2019-02-20 22:16:21

by Florian Fainelli

[permalink] [raw]
Subject: [PATCH] irqchip: brcmstb-l2: use _irqsave variants in non-interrupt code

From: Doug Berger <[email protected]>

Using the irq_gc_lock/irq_gc_unlock functions in the suspend and
resume functions creates the opportunity for a deadlock during
suspend, resume, and shutdown.
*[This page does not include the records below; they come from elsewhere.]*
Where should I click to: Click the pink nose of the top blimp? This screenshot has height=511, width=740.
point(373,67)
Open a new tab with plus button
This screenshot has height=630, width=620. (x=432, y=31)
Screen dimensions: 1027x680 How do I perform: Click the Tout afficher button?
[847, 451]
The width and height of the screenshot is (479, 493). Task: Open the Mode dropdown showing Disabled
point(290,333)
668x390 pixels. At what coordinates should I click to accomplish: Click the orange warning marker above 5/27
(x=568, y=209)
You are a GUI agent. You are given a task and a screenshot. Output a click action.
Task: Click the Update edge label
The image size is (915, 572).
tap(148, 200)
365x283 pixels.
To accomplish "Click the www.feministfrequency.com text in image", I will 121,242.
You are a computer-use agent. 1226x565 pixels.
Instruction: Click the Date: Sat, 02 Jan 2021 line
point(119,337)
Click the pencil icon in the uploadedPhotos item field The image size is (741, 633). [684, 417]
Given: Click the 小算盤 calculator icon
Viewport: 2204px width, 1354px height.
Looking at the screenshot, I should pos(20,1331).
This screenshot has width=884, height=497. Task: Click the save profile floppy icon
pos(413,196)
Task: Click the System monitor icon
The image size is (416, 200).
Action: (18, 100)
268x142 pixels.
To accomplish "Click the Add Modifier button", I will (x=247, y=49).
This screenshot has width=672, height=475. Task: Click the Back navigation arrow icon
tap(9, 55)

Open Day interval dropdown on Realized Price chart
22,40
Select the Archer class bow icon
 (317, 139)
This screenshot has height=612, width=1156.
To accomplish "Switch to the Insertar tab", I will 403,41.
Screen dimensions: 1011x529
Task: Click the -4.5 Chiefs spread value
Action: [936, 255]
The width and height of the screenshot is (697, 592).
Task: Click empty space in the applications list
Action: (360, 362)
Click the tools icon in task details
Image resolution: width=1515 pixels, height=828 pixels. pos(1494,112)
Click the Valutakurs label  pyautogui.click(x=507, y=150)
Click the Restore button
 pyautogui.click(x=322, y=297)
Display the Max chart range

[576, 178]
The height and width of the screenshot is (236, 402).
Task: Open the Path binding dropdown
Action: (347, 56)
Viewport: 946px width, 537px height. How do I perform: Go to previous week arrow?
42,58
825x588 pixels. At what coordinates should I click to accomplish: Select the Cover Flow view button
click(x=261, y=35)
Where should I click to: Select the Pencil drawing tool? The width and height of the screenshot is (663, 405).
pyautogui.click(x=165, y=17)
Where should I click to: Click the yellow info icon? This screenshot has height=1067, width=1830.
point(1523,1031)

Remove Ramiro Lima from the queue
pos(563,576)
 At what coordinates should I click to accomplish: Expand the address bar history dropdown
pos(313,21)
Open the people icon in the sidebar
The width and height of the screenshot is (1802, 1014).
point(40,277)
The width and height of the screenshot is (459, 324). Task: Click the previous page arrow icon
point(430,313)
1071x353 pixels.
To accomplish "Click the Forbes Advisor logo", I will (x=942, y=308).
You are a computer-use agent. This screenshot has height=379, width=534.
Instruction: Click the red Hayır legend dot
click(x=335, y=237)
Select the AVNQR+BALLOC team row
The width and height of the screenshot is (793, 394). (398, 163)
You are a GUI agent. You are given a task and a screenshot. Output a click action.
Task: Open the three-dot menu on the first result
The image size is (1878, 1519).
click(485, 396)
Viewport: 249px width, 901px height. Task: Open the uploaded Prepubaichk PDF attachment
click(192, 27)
Using the irq_gc_lock_irqsave/
irq_gc_unlock_irqrestore variants prevents this possible deadlock.

Signed-off-by: Doug Berger <[email protected]>
Signed-off-by: Florian Fainelli <[email protected]>
---
drivers/irqchip/irq-brcmstb-l2.c | 10 ++++++----
1 file changed, 6 insertions(+), 4 deletions(-)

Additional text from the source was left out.